=== Begin Enclosure ===
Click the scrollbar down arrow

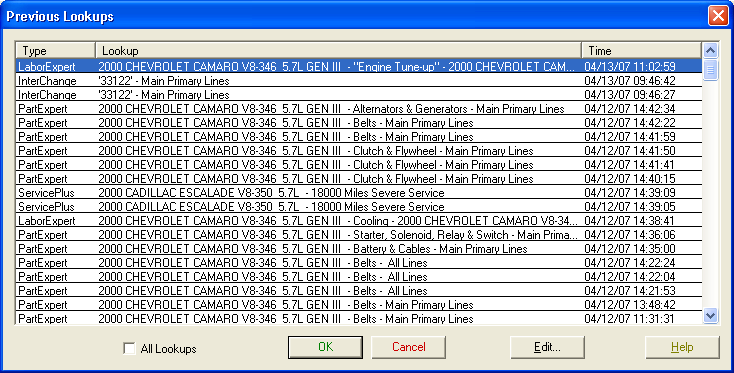(x=711, y=315)
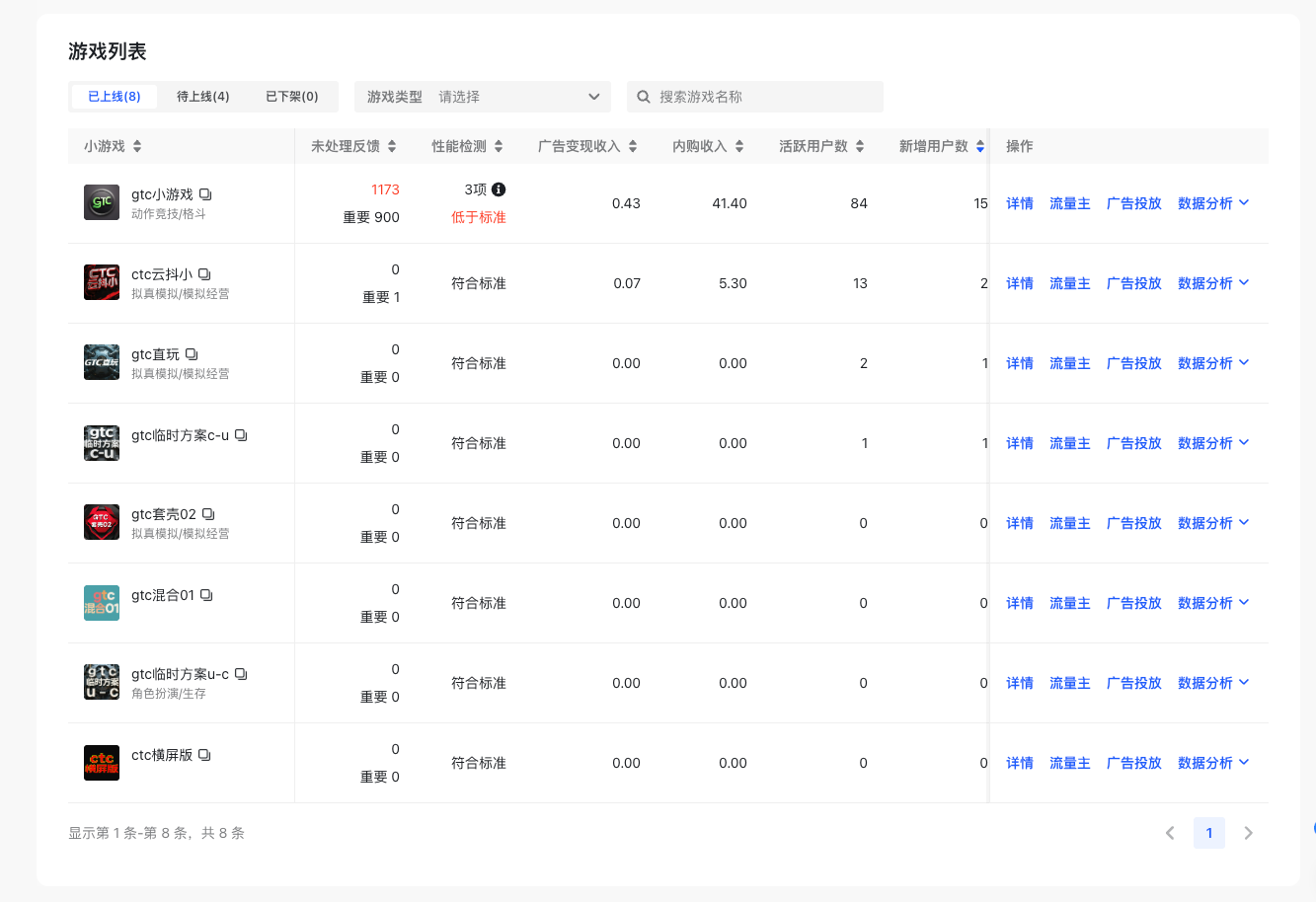1316x902 pixels.
Task: Click copy icon beside gtc套壳02
Action: pos(208,514)
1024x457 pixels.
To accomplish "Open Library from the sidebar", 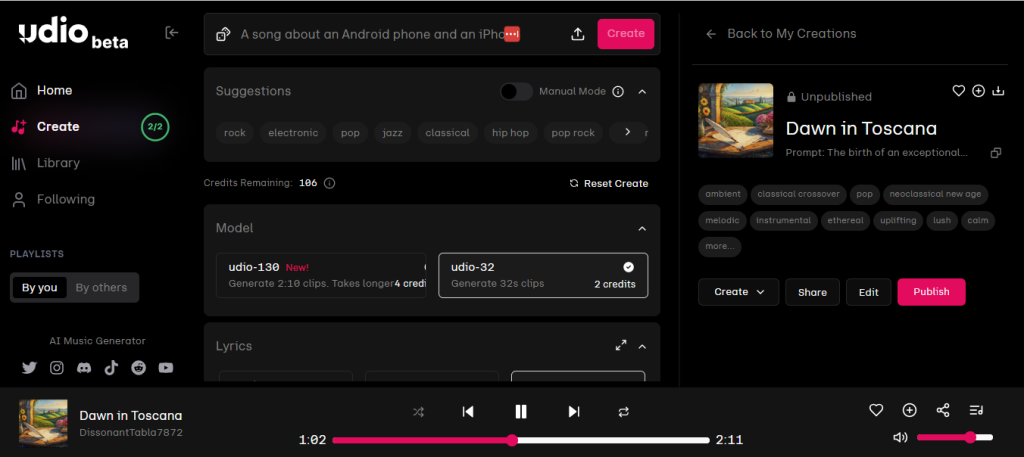I will coord(58,163).
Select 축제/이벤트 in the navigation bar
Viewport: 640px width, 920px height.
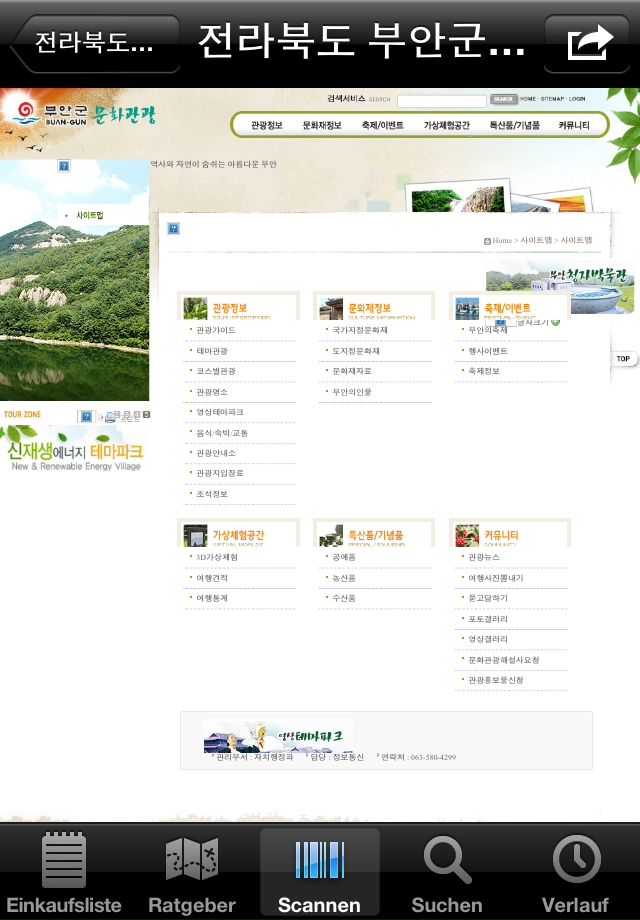(382, 126)
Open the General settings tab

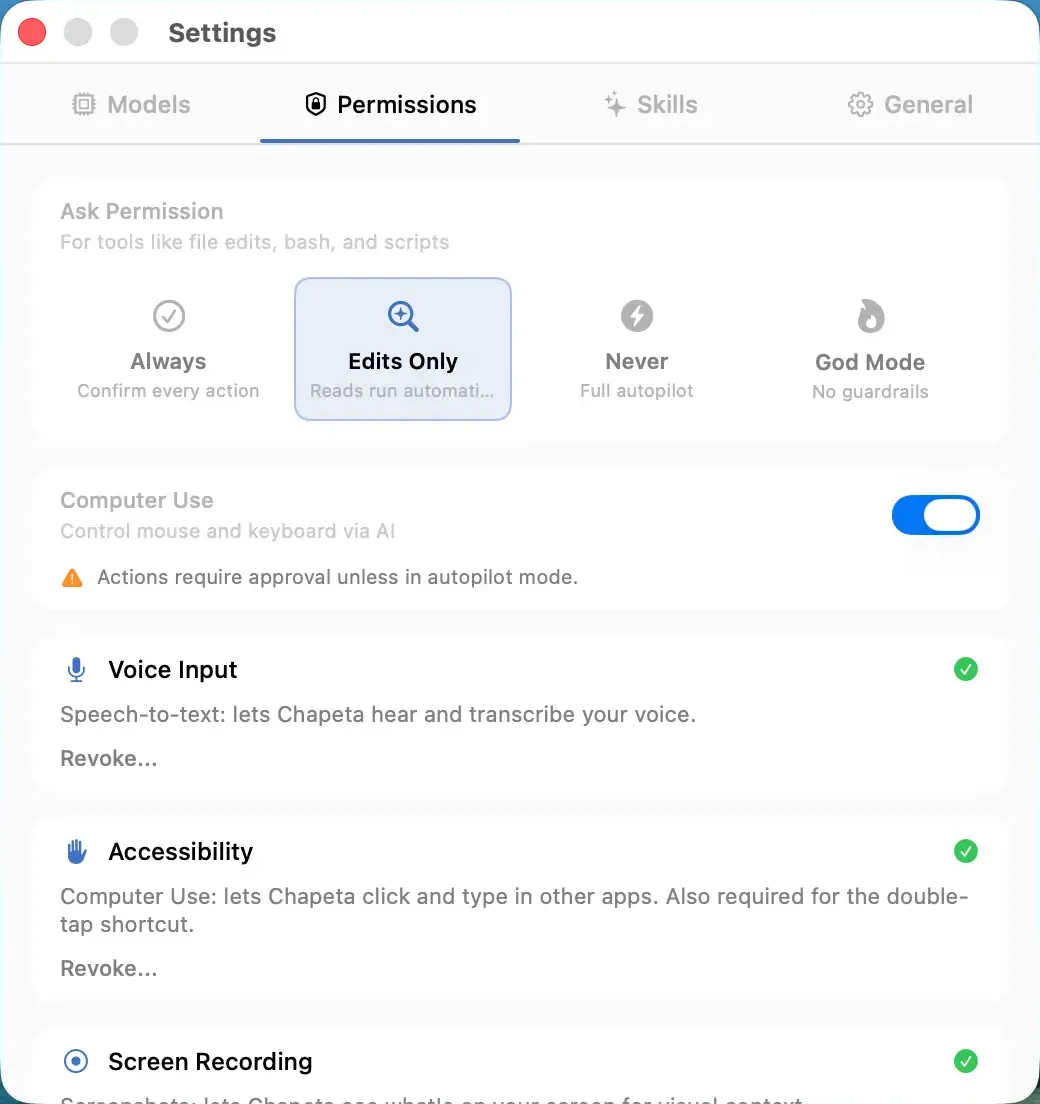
=== End Enclosure ===
Required work:
Find the line with "Viewport: 640px width, 920px height.". Return it and each line after it through the end of the data, exactly, without pictures.

Task result:
Viewport: 640px width, 920px height.
(382, 126)
Open the General settings tab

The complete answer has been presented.